C'est dans le quartier des Faubourgs à Béziers que se trouve sans doute l'une des plus remarquables manières d'appréhender l'inondation : il ne s'agit pas de l'empêcher, mais d'être conscient des risques sans en être pétrifié, de « vivre avec ».

Par Samson

Alors que les digues ont fleuri au bord de la plupart des villes méditerranéennes inondables, ce quartier fait figure d'exception. Malgré les inondations de 1996, Raymond Couderc a fait le choix de ne pas endiguer le quartier.

 

ponts

 

Alors comment gérer les inondations ? En changeant son rapport au fleuve. « Il n'y a pas d'autre monde. Il y a simplement une autre manière de vivre » disait Jacques Mesrine. Une stratégie nouvelle a été mise en place : s'adapter au fleuve en renforçant la culture du risque chez les habitants et en favorisant l'écoulement naturel de l'eau. Par exemple, le Syndicat intercommunal Béziers-la-Mer a enlevé les obstacles au niveau des ouvrages d'art (les arches obstruées au niveau du Pont Vieux ont été dégagées). Les berges remblayées au fur et à mesure du développement urbain ont retrouvé leur niveau naturel. Dans le même temps, cette démarche a également redonné l'accès au fleuve pour les habitants.

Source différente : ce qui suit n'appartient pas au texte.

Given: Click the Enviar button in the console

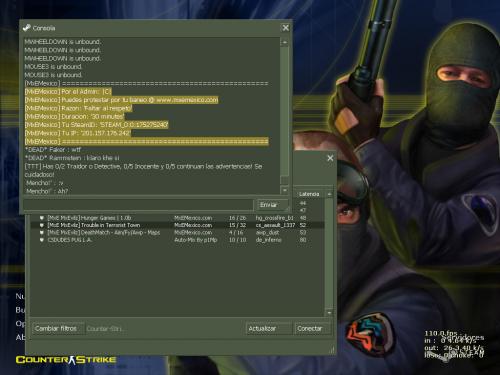Looking at the screenshot, I should click(x=272, y=205).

Cet espace d’appropriation du milieu est la conscience du danger.

 

On évoque presque avec nostalgie les jours d’inondation.

 

C'est dans ce quartier d'immigrés que certains habitants inscrivent sur leur maison les marques de chacune des inondations vécues comme pour ne pas oublier et passer le témoin aux nouveaux arrivés, aux générations futures. La solidarité entre jeunes et vieux, anciens et nouveaux, réduit la vulnérabilité. Elle est la résistance. Des repas de quartier et des évènements culturels sont organisés sur les berges de l’Orb. On évoque presque avec nostalgie les jours d’inondation. Car pour les habitants ce sont des moments extraordinaires d'entraide et de bonheurs dépouillés, une forme de présence au monde où surgit de manière aussi naturelle que la divagation d'une rivière, l'auto-organisation.